15/05/2008 MH Mobile Homme Artothèque de Pessac.France
Les Fantômes de mon présent
Michel Herreria a choisi de vivre parmi ses contemporains. Il regarde, décortique, analyse et restitue notre époque à travers des traits d’esprits aux contours fragiles et aux silhouettes passées. Il présente à l’Artothèque une sélection de dessins sur papier, réalisés à l’encre ou au feutre, issus de trois séries intitulées Les Genstrificateurs (2007-2008), Les Tristes (2006-2007) et Les Cartes à gratter (1995-2004).

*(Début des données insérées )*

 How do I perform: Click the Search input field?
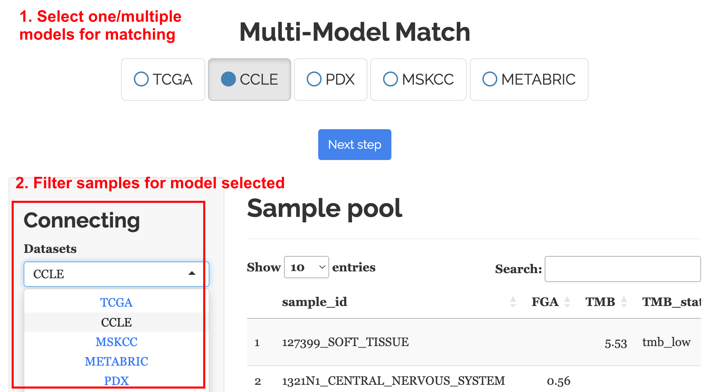pyautogui.click(x=622, y=269)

Chacune des pièces déroule le fil d’une pensée agile et transversale sur notre univers, celui de la consommation et de la communication mais aussi d’un système déshumanisé. L’artiste n’est ni au-dessus, installé confortablement depuis un poste d’observation, ni à côté, au bord de la route. Il est au coeur de ce qu’il dépeint.
Quels que soient les supports - dessin, peinture, vidéo, sculpture ou animation – le plasticien développe le même vocabulaire pictural, utilise le même alphabet pour creuser dans une langue dégénérée qu’il invente. Enveloppes humaines, espaces machines, meubles antropomorphes et jeux de mots constituent son bestiaire lexical. Cet univers aux apparences flétries restitue la vision onirique et désenchantée d’un monde où l’homme est aliéné. Les points de vue politiques d’Herreria empruntent formellement aussi bien au rêve qu’au cauchemar et ressemblent à des hallucinations. Additionnées, elles écrivent une chronique sombre, spiralée, sur les mécanismes sociétaux contemporains et par extension sur « la tyrannie de la communication » (1). Elles dépeignent l’hégémonie du système, mais trouvent la force de résister aux coups assénés par le moindre de ses revers. Les corps crayonnés, évidés, renvoient à une world culture de la communication, dénonçant l’enfermement comme le paradoxe d’une mise en réseau expansive de l’homme et de son repli sur lui-même.